== Exercise instructions ==
The line containing "179x179 pixels." and every line after it to the end of the records: set those down exactly, without any pictures.

== Pixel coordinate grounding data ==
------------------------

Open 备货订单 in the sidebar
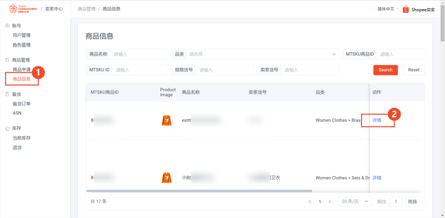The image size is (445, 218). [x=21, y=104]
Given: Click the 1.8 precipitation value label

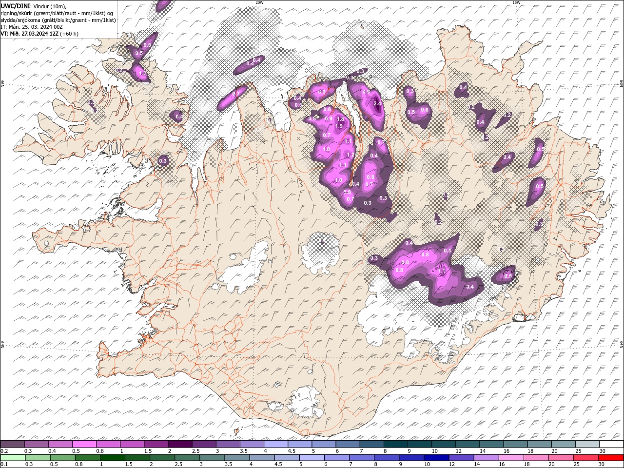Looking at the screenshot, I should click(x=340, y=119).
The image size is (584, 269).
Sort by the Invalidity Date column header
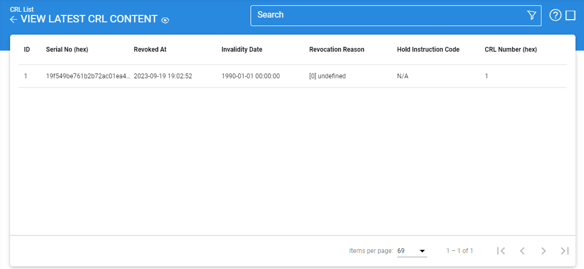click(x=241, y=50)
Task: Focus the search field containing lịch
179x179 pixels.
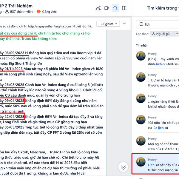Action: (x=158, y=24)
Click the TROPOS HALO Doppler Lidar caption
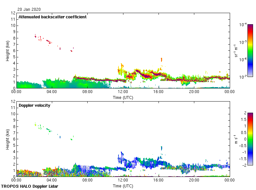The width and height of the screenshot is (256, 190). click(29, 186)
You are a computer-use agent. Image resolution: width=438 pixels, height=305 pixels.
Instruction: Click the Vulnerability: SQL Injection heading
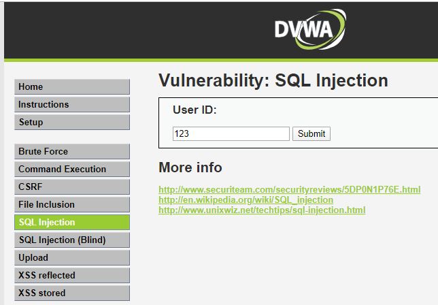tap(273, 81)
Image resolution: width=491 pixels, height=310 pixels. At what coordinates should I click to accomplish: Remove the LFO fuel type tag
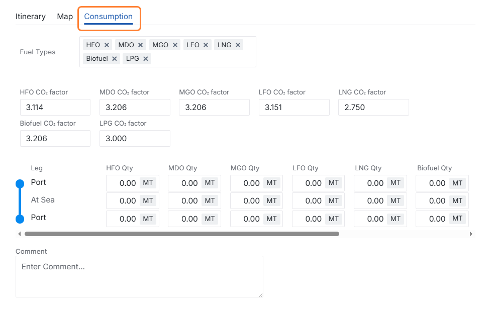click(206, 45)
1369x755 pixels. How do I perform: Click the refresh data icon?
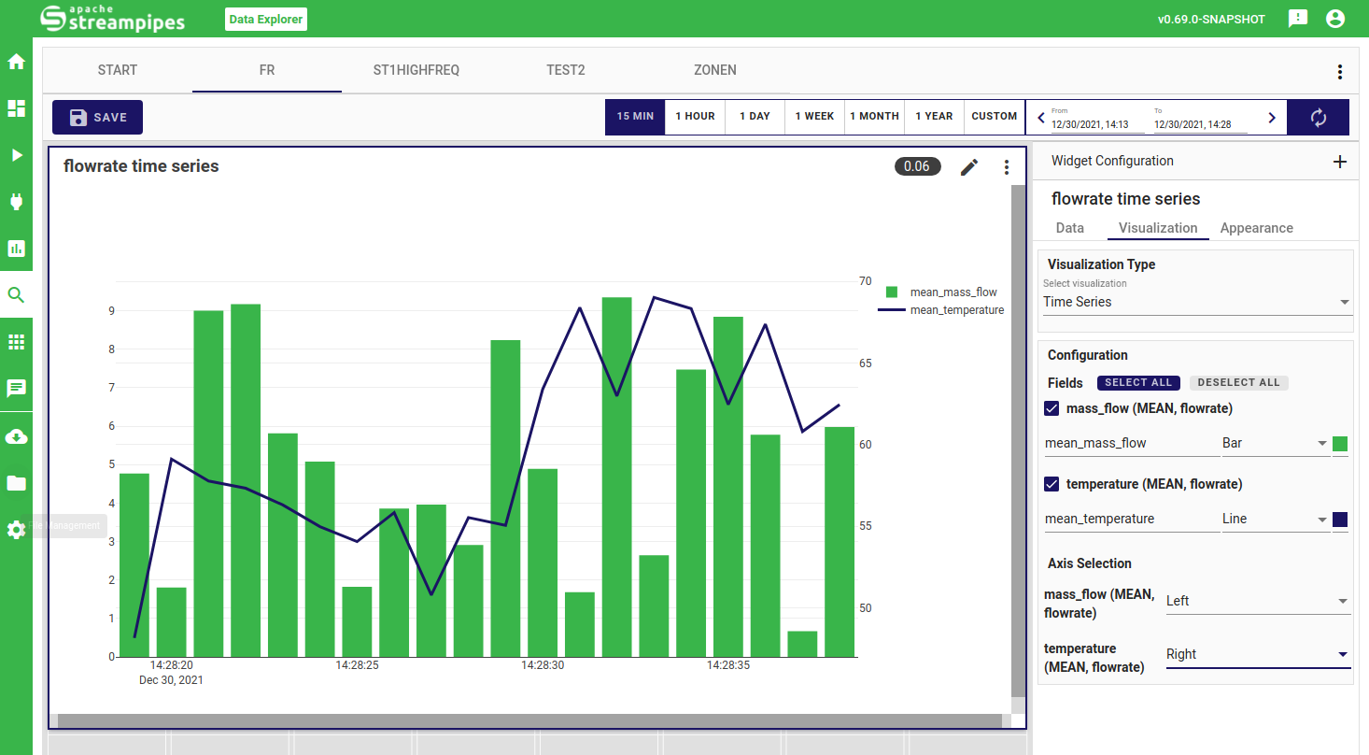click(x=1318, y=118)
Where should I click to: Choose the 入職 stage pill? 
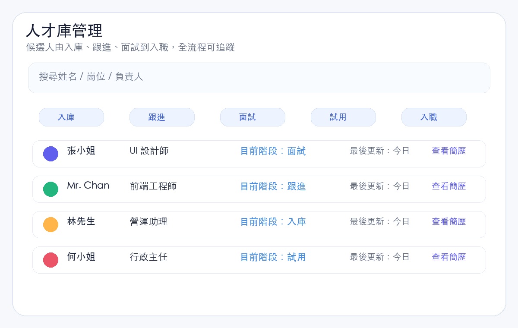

------------------------

== Response area ==
179x179 pixels.
Action: (x=158, y=24)
Click the TROPOS HALO Doppler Lidar caption
The width and height of the screenshot is (256, 190). click(29, 186)
You are a computer-use agent. Image resolution: width=438 pixels, height=305 pixels.
Instruction: Click the Vulnerability: SQL Injection heading
tap(273, 81)
Image resolution: width=491 pixels, height=310 pixels. At what coordinates should I click to accomplish: Remove the LFO fuel type tag
click(206, 45)
1369x755 pixels. How do I perform: Click the refresh data icon?
click(x=1318, y=118)
Where should I click to: Choose the 入職 stage pill? 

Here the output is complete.